## Dataset records

══════════

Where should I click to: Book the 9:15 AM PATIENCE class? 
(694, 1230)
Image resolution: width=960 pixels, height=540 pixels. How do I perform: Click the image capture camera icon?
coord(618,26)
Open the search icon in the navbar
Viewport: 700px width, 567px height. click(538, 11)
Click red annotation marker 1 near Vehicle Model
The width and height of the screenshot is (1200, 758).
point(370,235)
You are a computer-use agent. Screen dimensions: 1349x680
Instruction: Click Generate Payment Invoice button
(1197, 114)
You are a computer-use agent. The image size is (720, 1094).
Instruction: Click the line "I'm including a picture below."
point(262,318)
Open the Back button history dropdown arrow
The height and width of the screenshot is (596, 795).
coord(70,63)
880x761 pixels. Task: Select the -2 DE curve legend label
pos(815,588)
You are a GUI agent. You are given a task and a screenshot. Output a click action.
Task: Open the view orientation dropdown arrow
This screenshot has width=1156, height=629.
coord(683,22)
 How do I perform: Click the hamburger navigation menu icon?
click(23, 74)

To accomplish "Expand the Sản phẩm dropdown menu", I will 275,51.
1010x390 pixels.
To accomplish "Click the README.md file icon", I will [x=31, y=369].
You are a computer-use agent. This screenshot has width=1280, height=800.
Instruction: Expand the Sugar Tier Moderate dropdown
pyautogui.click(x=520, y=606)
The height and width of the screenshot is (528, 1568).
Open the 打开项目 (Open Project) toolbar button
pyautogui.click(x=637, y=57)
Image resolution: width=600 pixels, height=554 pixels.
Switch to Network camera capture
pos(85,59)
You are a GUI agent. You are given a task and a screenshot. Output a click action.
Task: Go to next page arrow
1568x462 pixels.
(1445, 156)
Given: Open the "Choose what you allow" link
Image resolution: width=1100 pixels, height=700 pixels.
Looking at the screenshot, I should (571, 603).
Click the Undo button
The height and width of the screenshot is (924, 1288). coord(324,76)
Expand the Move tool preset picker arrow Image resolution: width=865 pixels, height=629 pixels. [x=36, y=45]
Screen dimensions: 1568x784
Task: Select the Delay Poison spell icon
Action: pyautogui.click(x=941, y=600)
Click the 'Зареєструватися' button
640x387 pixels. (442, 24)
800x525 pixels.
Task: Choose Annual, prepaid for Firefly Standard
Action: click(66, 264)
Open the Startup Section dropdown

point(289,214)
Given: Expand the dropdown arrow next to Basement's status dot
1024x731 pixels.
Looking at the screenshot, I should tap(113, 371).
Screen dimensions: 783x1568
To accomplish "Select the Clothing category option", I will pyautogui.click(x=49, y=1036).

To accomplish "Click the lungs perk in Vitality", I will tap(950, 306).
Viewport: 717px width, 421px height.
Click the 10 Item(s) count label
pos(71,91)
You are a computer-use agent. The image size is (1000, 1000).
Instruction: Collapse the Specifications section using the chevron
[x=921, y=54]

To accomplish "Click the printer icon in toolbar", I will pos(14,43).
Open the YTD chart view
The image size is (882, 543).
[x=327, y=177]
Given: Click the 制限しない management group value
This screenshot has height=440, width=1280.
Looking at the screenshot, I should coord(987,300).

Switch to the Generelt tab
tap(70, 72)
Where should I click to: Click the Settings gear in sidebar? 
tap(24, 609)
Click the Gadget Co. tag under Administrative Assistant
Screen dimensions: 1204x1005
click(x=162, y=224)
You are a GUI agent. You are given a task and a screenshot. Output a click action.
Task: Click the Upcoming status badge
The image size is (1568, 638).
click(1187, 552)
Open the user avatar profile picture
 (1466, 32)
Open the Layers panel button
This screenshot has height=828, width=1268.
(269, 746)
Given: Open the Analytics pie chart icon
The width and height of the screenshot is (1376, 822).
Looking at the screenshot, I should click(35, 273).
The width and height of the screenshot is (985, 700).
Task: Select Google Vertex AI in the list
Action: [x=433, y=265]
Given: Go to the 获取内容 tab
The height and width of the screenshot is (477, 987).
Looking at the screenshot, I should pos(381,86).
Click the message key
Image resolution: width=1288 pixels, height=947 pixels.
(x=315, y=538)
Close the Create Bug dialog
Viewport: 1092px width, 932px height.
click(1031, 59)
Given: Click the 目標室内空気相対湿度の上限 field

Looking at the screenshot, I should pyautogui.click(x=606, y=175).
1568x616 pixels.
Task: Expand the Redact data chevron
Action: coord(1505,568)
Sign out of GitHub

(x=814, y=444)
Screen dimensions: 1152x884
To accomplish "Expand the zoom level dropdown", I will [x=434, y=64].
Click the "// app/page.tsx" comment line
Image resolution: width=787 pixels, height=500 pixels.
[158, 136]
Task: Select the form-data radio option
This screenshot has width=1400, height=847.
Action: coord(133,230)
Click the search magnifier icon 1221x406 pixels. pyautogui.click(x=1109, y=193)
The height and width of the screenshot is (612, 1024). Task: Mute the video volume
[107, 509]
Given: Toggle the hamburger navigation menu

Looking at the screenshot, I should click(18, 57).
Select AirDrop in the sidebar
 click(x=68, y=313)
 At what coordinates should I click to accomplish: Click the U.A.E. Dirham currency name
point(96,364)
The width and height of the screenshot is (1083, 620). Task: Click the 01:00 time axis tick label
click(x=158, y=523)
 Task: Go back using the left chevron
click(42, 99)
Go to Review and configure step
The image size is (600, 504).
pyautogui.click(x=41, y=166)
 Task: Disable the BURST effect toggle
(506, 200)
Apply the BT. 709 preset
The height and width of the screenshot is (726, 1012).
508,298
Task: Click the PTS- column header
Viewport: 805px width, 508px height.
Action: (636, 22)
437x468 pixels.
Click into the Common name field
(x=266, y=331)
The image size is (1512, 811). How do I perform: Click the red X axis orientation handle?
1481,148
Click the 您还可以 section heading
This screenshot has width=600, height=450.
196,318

══════════

## INSTRUCTIONS FOR THE TASK
Whenever the string "next" shows up in a line of the records, that line counts; state how many lines count, and only that.

## RESPONSE BOX
2